Le 30 octobre 2013, la compagnie aérienne Aigle-Azur lançait la première ligne régulière entre Paris-Bagdad. Quelques jours plus tôt, le 10 octobre, Nicole Brick, ministre du commerce extérieur, se rendait sur les bords du Tigre pour inaugurer le pavillon français de la foire internationale de Bagdad. Vingt-deux entreprises françaises participaient à cet évènement. Ces signes ne trompent pas, encouragés par les gouvernements français et irakiens, les chefs d’entreprises français sont de retour en Irak.
Une ville en état de siège
Pourtant, le pays est le théâtre de violences permanentes. Durant le mois de novembre 2013, 659 irakiens ont péris au cours d’attaques violentes (selon les chiffres publiés par la Mission d’Assistance des Nations Unies pour l’Irak, MANUI), 1373 personnes ont été gravement blessées. Pour la période de janvier à fin novembre 2013, le chiffre donne le vertige : 8000 morts. « C’est actuellement le pays le plus dangereux du monde » déclare un responsable de Gallice, société française spécialisée dans la sécurité.
Le spectacle qu’offre Bagdad a de quoi effrayer le plus aguerri des baroudeurs. Militaires en poste sur les grands axes routiers, miradors omniprésents – en haut desquels pointent des rangées de kalachnikov -, quartiers sécurisés… C’est en fait une ville en état de siège. Pas un jour sans que n’explose une bombe. Un de ces Engins Explosifs Individuels (EEI) qui sèment la terreur dans tout le pays. Dans ce contexte, le voyage d’affaires des entrepreneurs français ressemble plus à une opération commando qu’à une tranquille tournée de VRP. Déplacements en véhicules blindés, présence permanente d’une d’escorte armée, séjour en villa sécurisée, entouré de murs anti-attaque, avec sous le lit, gilet pare-balle et casque militaire. Le danger est permanent.
20 milliards d’euros
Qu’est ce qui peut bien pousser de très sérieux hommes d’affaires à se convertir ainsi en aventurier ? La raison est simple. Complètement ravagé par la guerre, l’Irak est aujourd’hui un pays à rebâtir de fond en comble. Infrastructures routières, bâtiments, réseaux de télécommunications, usines, aucun secteur économique n’échappe à ce grand chantier. Le montant estimé pour mener à bien cette reconstruction s’élève à 20 milliards d’euros. Selon Nicole Brick, les français peuvent viser au moins 20% de ce total.

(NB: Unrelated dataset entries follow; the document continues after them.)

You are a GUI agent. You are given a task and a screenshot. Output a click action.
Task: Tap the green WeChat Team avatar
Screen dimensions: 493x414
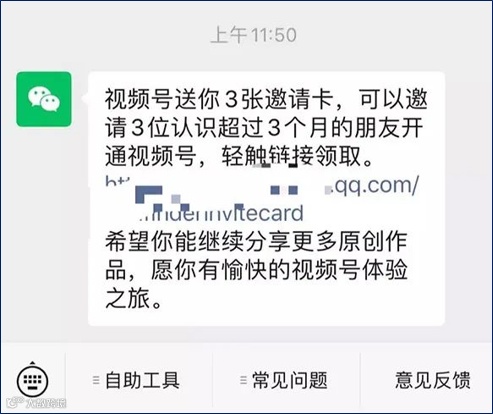pos(44,99)
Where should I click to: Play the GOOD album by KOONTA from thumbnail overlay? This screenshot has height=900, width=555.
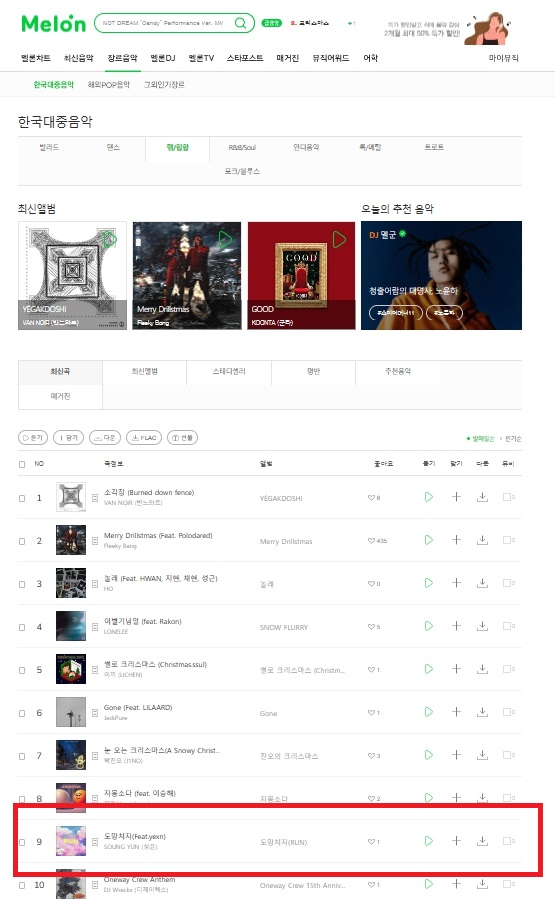[x=339, y=239]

Un tel marché ne pouvait laisser indifférentes les entreprises françaises. Des grands groupes comme Sanofi, Renault, Schneider, Lafarge, Total, Alsthom sont déjà présents. Mais aussi des PME comme Sides qui vend des véhicules anti-incendie ou Matière, société de BTP qui a déjà réalisé un pont sur le Tigre. Les risques sont importants mais les marchés considérables. Tous les entrepreneurs opérant en Irak le répètent : ils ne sont pas là pour l’aventure, seulement pour le « bizness ». En ce temps de reconstruction, c’est maintenant qu’il faut être présent, pour s’assurer des parts de marché. La place de la France en Irak reste encore modeste avec seulement 1,4% du montant total des investissements étrangers. Celle-ci devrait cependant augmenter rapidement.
De fait, on risque de voir encore longtemps, le spectacle d’entrepreneurs enfilant le matin leur gilet pare-balle, se glissant dans un 4X4 blindé, avec deux escortes armées, et partant négocier une affaire en quelque endroit sécurisé de la ville. Cette vision a de quoi inquiéter, mais c’est aussi à ce prix, sans doute, que la paix pourra retrouver sa place dans un pays reconstruit.